## [PROBLEM STATEMENT]
Search the records below for "Image" and copy every line it turns up in.

## [DATA PROVIDED]
══════════════════════════════
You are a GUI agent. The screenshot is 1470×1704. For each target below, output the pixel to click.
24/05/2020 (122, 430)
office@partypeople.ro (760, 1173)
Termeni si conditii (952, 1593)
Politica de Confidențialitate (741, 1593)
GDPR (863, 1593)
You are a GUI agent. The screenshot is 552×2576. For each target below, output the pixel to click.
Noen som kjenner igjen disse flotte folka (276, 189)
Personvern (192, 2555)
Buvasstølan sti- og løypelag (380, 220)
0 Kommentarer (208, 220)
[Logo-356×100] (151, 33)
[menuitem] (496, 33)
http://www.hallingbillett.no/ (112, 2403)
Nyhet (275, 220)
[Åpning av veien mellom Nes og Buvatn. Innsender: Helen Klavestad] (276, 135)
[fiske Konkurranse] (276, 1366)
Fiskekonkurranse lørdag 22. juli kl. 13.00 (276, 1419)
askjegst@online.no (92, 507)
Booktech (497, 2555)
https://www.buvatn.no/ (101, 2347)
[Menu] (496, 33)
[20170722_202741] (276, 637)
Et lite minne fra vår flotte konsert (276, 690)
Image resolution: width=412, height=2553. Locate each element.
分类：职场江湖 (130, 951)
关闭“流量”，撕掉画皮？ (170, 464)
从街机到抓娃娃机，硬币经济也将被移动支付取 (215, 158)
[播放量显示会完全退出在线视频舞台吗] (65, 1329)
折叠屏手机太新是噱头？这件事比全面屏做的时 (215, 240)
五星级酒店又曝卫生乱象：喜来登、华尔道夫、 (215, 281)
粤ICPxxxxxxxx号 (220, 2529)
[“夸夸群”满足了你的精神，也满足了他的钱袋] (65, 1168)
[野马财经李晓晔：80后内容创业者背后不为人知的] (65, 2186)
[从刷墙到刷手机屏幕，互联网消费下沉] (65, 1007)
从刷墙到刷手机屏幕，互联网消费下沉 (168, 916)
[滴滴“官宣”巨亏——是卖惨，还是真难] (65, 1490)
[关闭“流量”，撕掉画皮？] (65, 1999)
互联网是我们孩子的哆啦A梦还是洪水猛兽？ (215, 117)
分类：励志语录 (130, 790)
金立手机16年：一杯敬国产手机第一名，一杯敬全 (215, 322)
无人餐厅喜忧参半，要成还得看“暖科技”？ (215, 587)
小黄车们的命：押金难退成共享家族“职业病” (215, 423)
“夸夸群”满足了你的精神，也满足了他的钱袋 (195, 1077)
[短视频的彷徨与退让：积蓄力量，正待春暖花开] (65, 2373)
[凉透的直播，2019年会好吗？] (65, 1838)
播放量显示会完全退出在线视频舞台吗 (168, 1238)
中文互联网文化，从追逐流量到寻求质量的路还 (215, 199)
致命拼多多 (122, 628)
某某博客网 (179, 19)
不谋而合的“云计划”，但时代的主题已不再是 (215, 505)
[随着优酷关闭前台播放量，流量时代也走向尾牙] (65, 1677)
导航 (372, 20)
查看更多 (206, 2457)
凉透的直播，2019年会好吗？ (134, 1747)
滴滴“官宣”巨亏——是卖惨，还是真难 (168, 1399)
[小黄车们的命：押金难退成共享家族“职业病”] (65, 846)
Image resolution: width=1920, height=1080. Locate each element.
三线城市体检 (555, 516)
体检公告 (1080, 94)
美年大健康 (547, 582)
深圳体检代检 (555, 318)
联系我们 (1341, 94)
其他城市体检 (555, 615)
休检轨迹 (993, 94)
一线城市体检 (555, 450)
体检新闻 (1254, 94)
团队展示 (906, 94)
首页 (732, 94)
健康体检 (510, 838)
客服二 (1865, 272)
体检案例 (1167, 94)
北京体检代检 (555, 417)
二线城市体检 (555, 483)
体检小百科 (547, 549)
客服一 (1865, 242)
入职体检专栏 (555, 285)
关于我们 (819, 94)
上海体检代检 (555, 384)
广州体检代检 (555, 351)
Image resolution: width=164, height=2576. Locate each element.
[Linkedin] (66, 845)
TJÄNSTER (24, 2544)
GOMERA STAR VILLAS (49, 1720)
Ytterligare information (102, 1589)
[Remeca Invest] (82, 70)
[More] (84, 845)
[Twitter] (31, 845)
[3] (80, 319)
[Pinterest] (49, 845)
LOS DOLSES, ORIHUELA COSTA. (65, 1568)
══════════════════════════════
## [SOLVED PROBLEM]
Image resolution: width=412, height=2553. Locate each element.
Image resolution: width=1920, height=1080. Locate each element.
Image resolution: width=164, height=2576. Locate each element.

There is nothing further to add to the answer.